Among the highlights are:
• The “expectation” — though not a mandate — that every Princeton undergraduate experience another country, whether this is a semester abroad, a seminar in a foreign city, or a summer internship or job overseas.
• Recruitment of outstanding scholars from around the globe who would visit and teach on a recurring basis. Eventually the University hopes to have 15 or more Global Scholars on campus each year.
• Encouraging faculty to travel abroad and to steer their research and teaching in international directions.
• Support for research travel by graduate students and visits for collaborative work by graduate students from other countries.
The report advised against investing in satellite campuses in other countries, as other universities have done.
Tilghman said in an interview that based on initial cost estimates, $50 million to $75 million would be needed to endow the program to ensure stable funding. These funds will be part of the $1.75 billion fundraising campaign that kicks off Nov. 9.
More than $1 million has been allocated from the record-breaking 2006–07 Annual Giving campaign to begin several of the initiatives, including the Global Scholars, graduate student travel, expansion of the Study Abroad Program, and creation of a Global Initiatives Fund to provide seed grants for new ventures.
Serving as a foundation for the report was the work of two separate groups: a faculty advisory committee headed by history department chairman Jeremy Adelman and Woodrow Wilson School dean Anne-Marie Slaughter ’80, and a report on study-abroad opportunities by the dean of the college’s office.
Undergraduates faced “very significant” obstacles in the past to spending semesters abroad, such as required independent work, “but we are trying to eliminate the institutional barriers,” Tilghman said.

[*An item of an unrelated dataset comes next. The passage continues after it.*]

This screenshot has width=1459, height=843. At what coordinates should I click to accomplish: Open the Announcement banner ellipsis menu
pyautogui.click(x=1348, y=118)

Though many students still may not be able to travel abroad during the academic year, she said there are “tremendous opportunities for growth” in summer programs.
A survey of the Class of 2006 found that 38 percent had participated in at least one international activity, and of these, 59 percent took part in more than one such activity.
Tilghman said she expects to move quickly to create a new Council on International Teaching and Research, recommended by the Adelman-Slaughter committee, that will develop detailed strategies.
A new faculty committee probably will be named to explore an issue tabled by the Adelman-Slaughter group, Tilghman said — a review of the University’s foreign-language training. Adelman said the advisory committee also decided not to pursue the issue of whether Princeton’s efforts should have a particular geographic or thematic focus.
Professor Katherine Newman, director of the Princeton Institute for International and Regional Studies, said the report offers “a powerful set of priorities to move out beyond our confines.” Princeton is “more than ready to run with a new vision,” she said.